▶ Texto apresentado
Coluna

Estrelas e insetos – por Bianca Zasso

Adolescentes que caem na estrada não são novidade. O clássico livro de Jack Keuroac, On the road, já mostrava que a estrada pode ser um lar aconchegante para a juventude. No cinema, uma dupla nem tão jovem assim, mas ainda respirando rebeldia, formada por Peter Fonda e Dennis Hopper, fizeram o sucesso de Easy Rider. O ano de 2016 convidou o público a embarcar pelo asfalto americano Docinho da América, da cineasta Andrea Arnold, dona de um Oscar de melhor curta-metragem. Inglesa, Arnold filma as paisagens americanas com uma câmera trêmula, responsável por uma grande parte da empatia que o filme causa.

Acompanhamos de muito perto a trajetória de Star, uma garota de 18 anos que larga o namorado abusador e folgado e dois primos que ela cuida como filhos para correr atrás de seus sonhos. No entanto, logo percebemos que estes sonhos não são bem definidos e a fuga é mais um grito de liberdade do que uma jornada com objetivos claros. Sua nova rotina é ao lado de um grupo de garotos e garotas de várias partes dos Estados Unidos que são comandados por Kristal e orientados por Jake num negócio, no mínimo, inusitado: vender assinaturas de revistas.

O empreendimento não soa estranho por acaso. Este pano de fundo distante da realidade serve para manter o espectador com a atenção em Star e seus olhares. Quando não estamos ao seu lado, vendo as nuances de sua pele e o nervoso de suas mãos, dividimos com ela a visão com ares de romance da natureza que a cerca. O céu, as crianças brincando na frente das casas, o chão e insetos, muitos insetos. Eles pontuam momentos marcantes do longa e variam de aranhas a borboletas.

O docinho presente no título brasileiro pode soar pejorativo, mas tem uma finalidade: Star tem doçura, apesar de ser dura na queda. Já na cena de abertura, quando ela procura junto das crianças por alguma comida num container de lixo, ela mostra a que veio. A vida é difícil, mas seu olhar para os dois pequenos tem ares maternais inabaláveis.

▶ Exercícios
a. Segundo a coluna sobre Docinho da América, quantos anos tem Star?
b. Traduza para o inglês esta frase da coluna sobre Docinho da América: "O empreendimento não soa estranho por acaso."
c. Reproduza, da coluna sobre Docinho da América, o trecho que se abre com as palavras que contêm "Acompanhamos de muito" e se fecha com "assinaturas de revistas.".

▶ Trecho dos dados
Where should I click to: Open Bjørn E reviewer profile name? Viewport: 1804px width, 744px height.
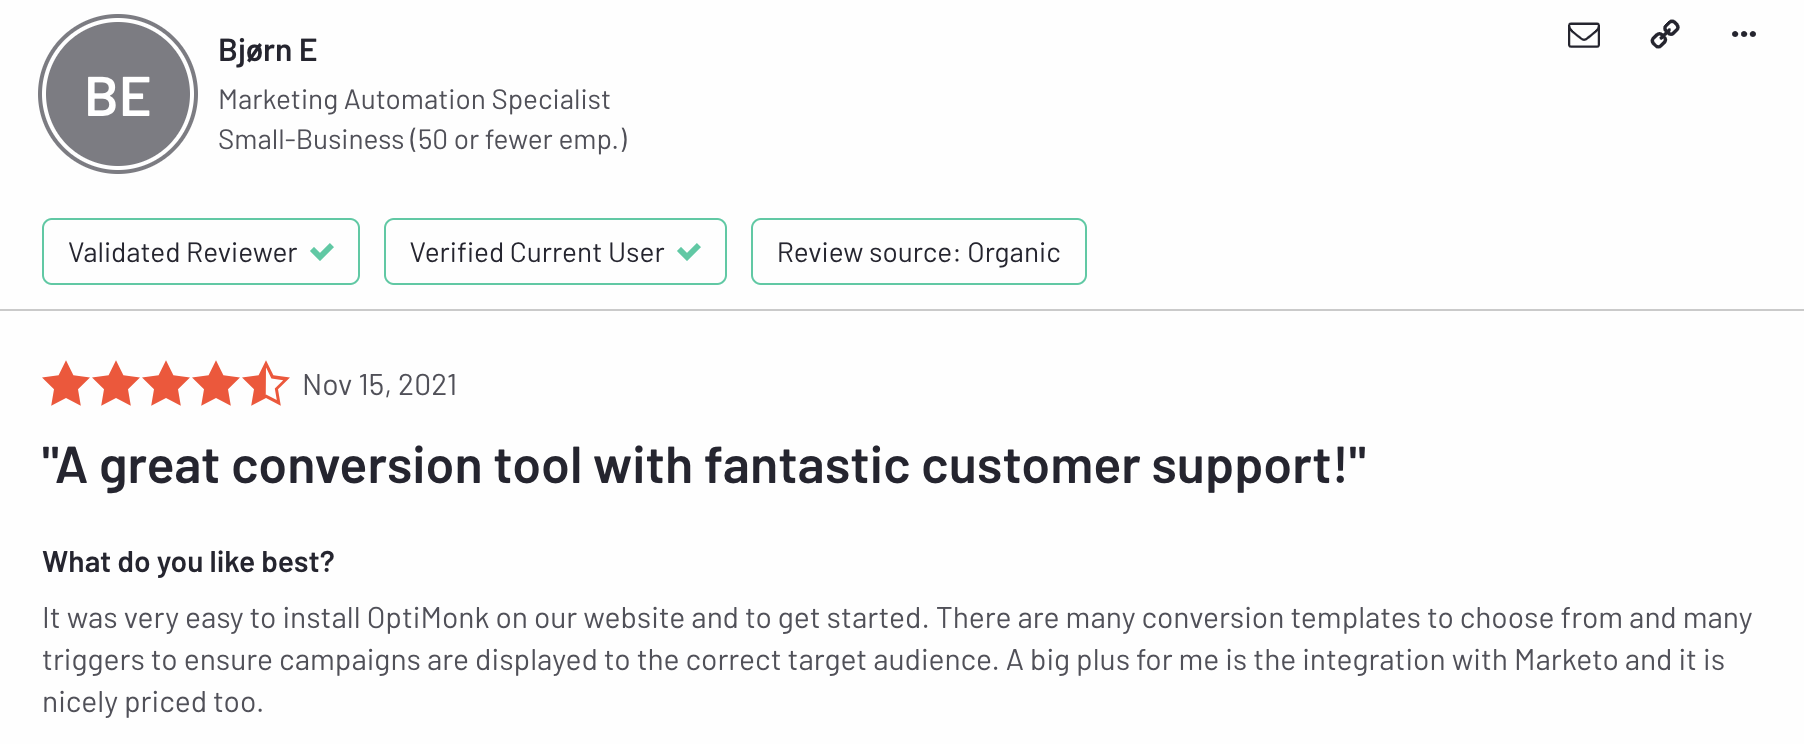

▶ Respostas escritas
a. Star tem 18 anos.

b. The venture does not sound strange by accident.

c.
Acompanhamos de muito perto a trajetória de Star, uma garota de 18 anos que larga o namorado abusador e folgado e dois primos que ela cuida como filhos para correr atrás de seus sonhos. No entanto, logo percebemos que estes sonhos não são bem definidos e a fuga é mais um grito de liberdade do que uma jornada com objetivos claros. Sua nova rotina é ao lado de um grupo de garotos e garotas de várias partes dos Estados Unidos que são comandados por Kristal e orientados por Jake num negócio, no mínimo, inusitado: vender assinaturas de revistas.